> **Required action**:
Where does the string "agent" appear in the records? Copy every line that contains it.

(Dataset entries)

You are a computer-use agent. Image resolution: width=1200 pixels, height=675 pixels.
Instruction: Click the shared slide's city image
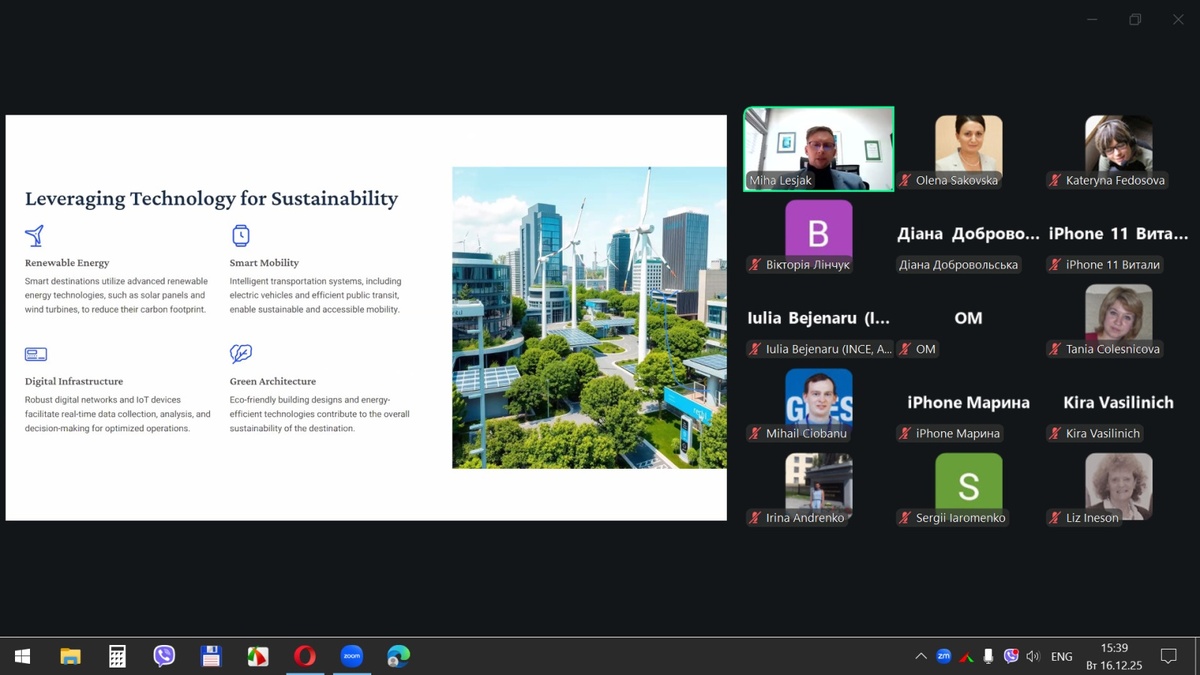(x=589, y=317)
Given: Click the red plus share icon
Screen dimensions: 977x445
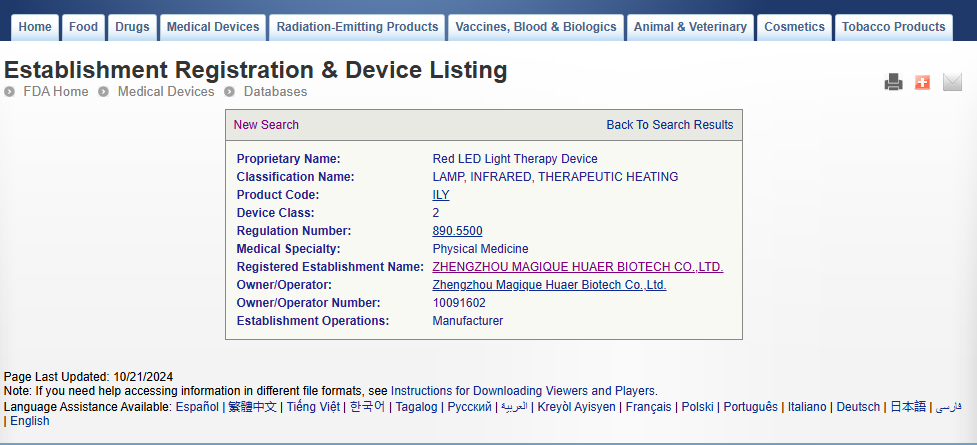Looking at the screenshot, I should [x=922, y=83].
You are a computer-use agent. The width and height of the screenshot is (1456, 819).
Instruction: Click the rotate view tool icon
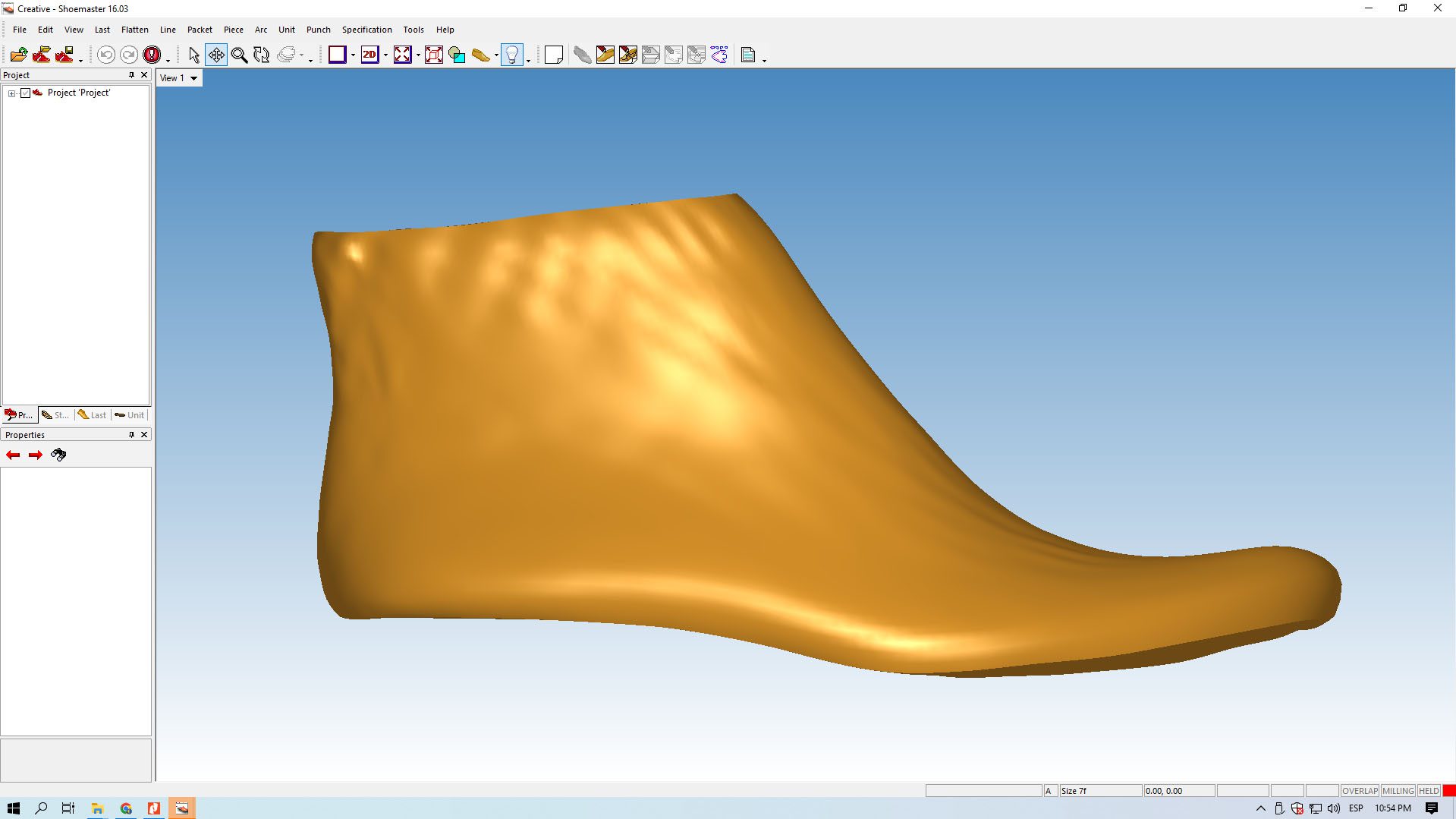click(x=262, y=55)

---

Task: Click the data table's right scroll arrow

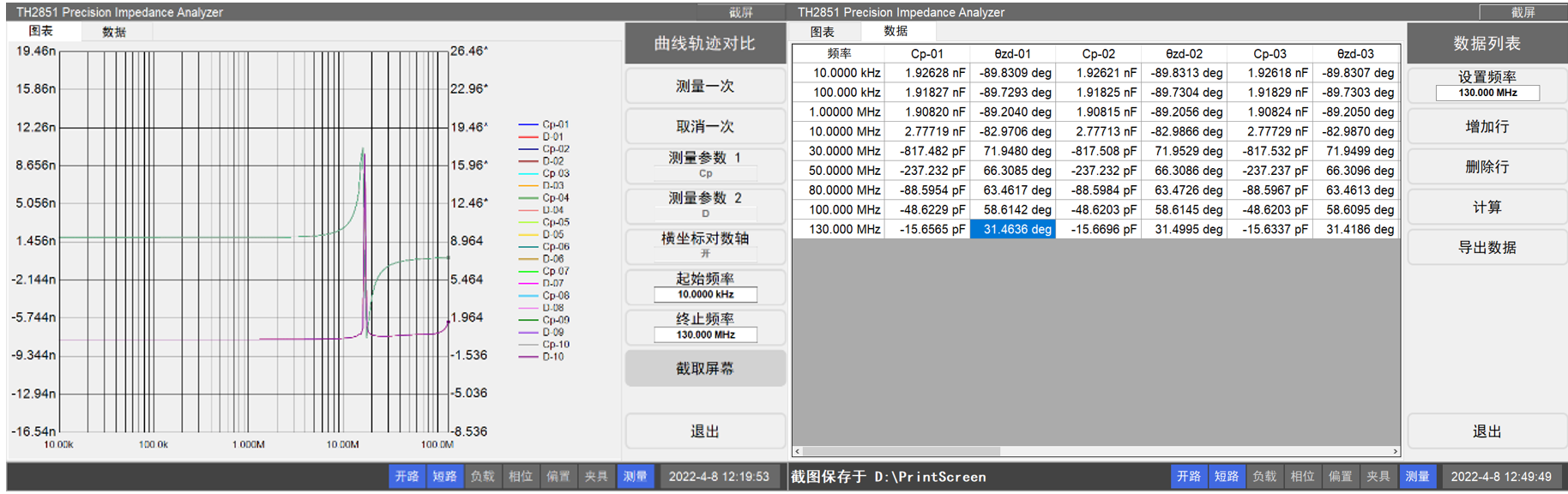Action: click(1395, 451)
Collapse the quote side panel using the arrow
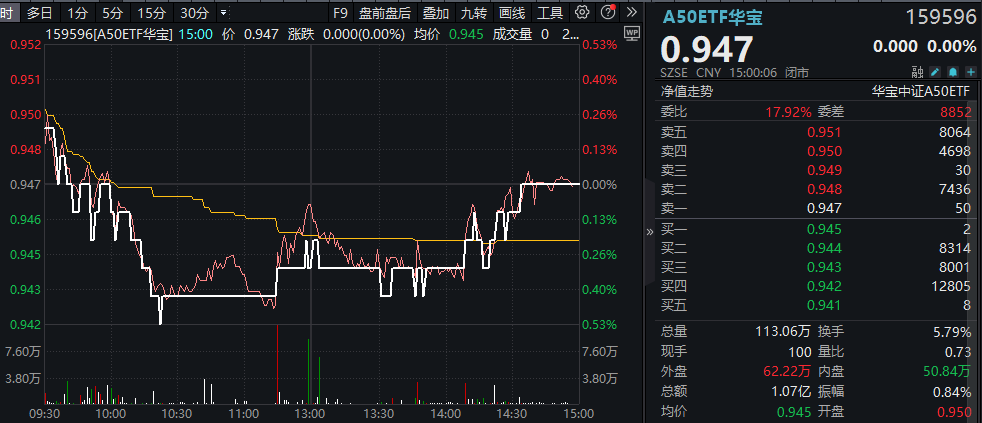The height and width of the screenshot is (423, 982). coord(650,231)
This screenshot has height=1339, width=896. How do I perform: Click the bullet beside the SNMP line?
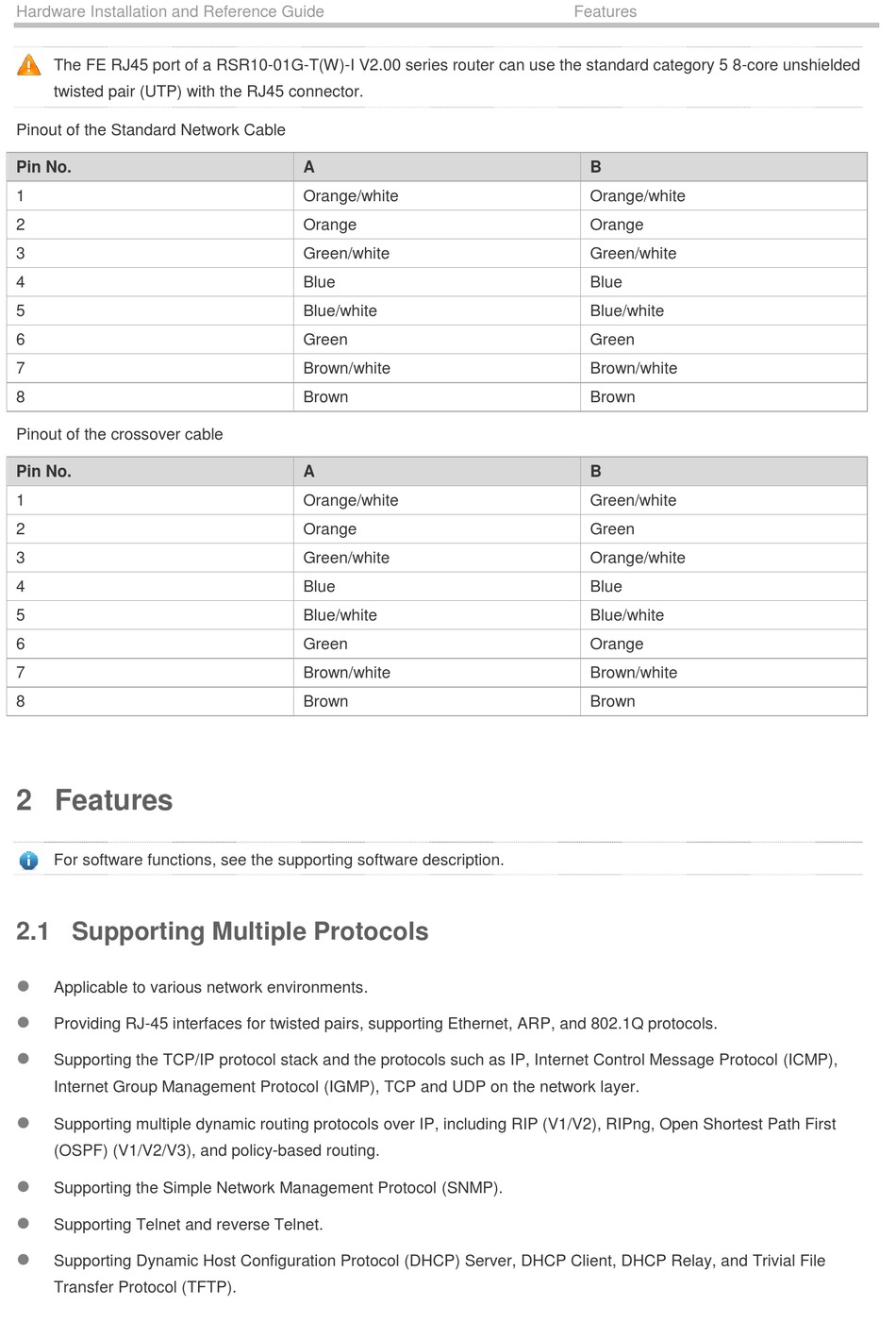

--

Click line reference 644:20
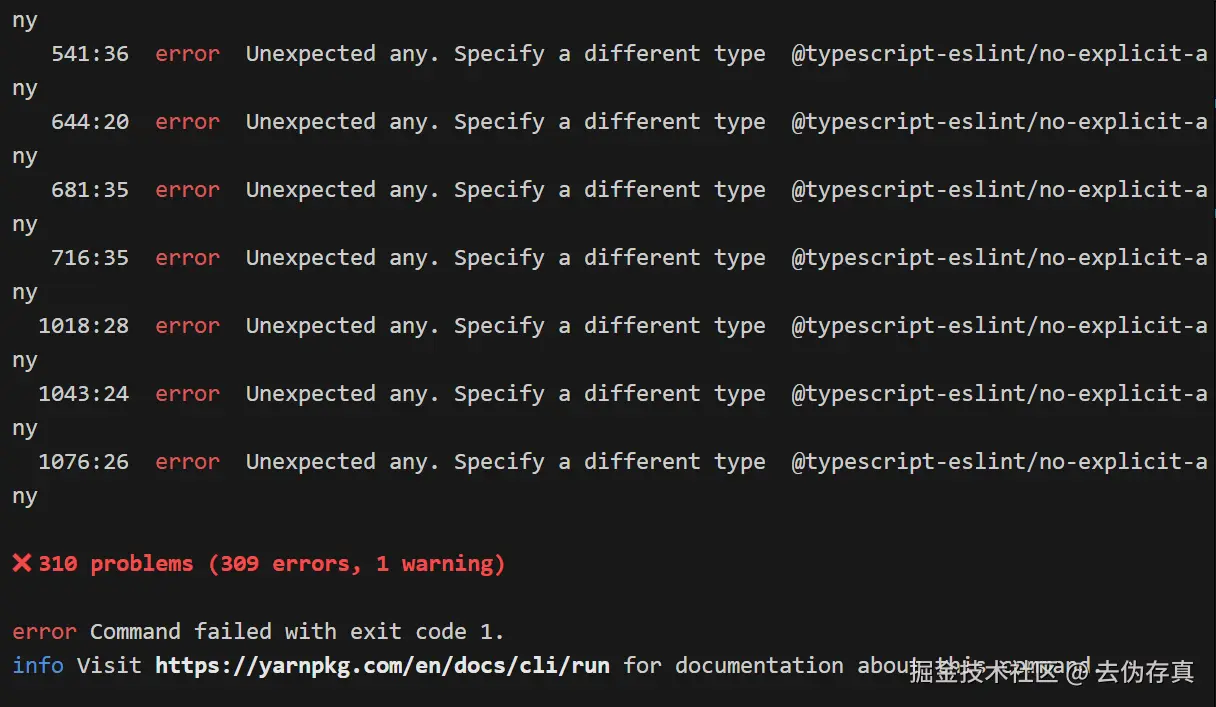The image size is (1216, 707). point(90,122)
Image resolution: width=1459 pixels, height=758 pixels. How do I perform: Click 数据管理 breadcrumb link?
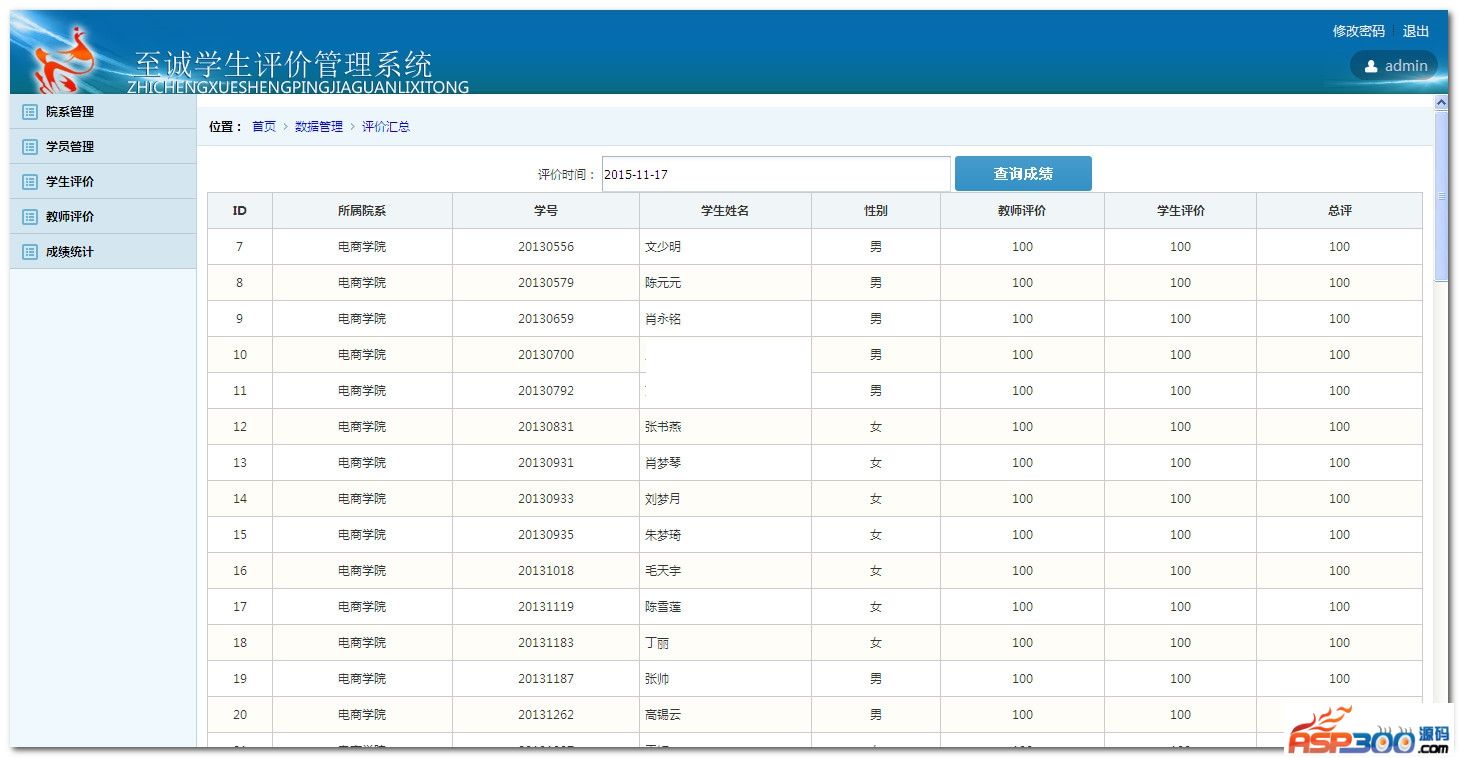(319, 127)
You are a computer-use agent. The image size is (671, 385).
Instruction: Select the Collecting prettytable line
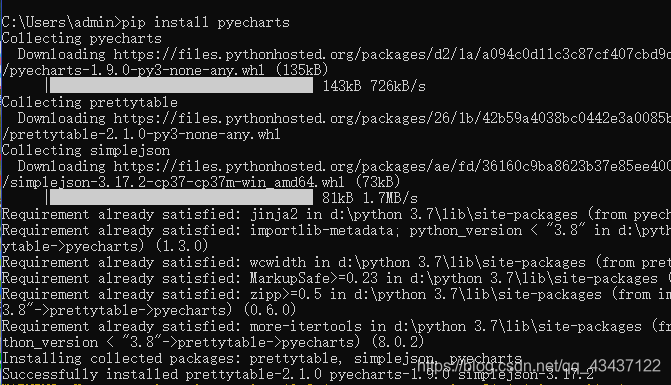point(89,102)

> **Answer space**:
You are a computer-use agent. Image resolution: width=1200 pixels, height=675 pixels.
You are a computer-use agent. The width and height of the screenshot is (1456, 819).
You are a computer-use agent. The image size is (671, 385).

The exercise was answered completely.